O'Neal didn't inform Buschow about his emergency water.

"I wanted him to accomplish getting to the water and the cave for rest," he wrote. "He asked me to go get the water for him. I said I was not going to leave him. ... Shortly thereafter I had a bad feeling and turned to Dave and found no sign of breathing."
So it used to be just macho peer pressure; evidently the 21st century version of this sort of self-hazing has acquired a faux-mystical tinge. "Your mind has set false limits for your body... The real destination is yourself." It's like the worst combination of positive business-speak, sports psychobabble and ninth-rate mysticism. For the purveyors of this stupidity, I wish the worst punishment possible: women laughing at them.

Still here

It's a rainy morning in the city -- kind of nice. It used never to rain after, say, April 15, but the climate is changing, they say. Last year we had rain in June.

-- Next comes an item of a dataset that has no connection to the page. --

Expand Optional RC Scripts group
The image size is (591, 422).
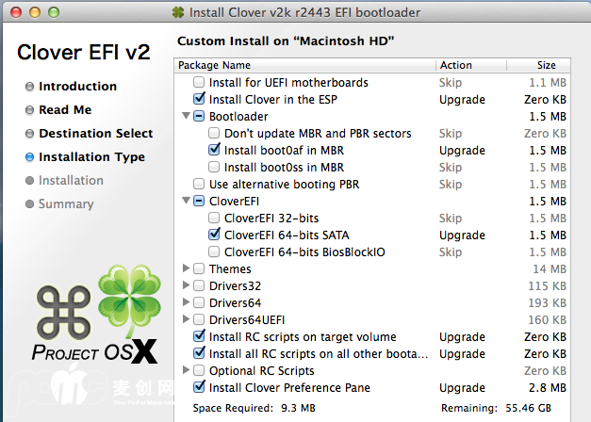click(x=185, y=370)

Whoever starting reading this blog because of my exciting posts from Bangalore, or something, must be vastly disappointed. In those days (as recently as four or five months ago) when I was worried about things like sustaining reader interest, I would have been beating myself over my failure to keep the thread going -- any thread. But the fact is that jet lag, plus a new project at work, has almost completely consumed my energy for the last week.

On the plus side, I did have a birthday last weekend, quiet but very nice.

So this is just to say I'm still around, haven't caught a microbe as far as I know, and am simply working way too hard to do or think about funny and delightful things in the news. I admire, and am slightly scared of, people like Badger who keep blogging no matter what.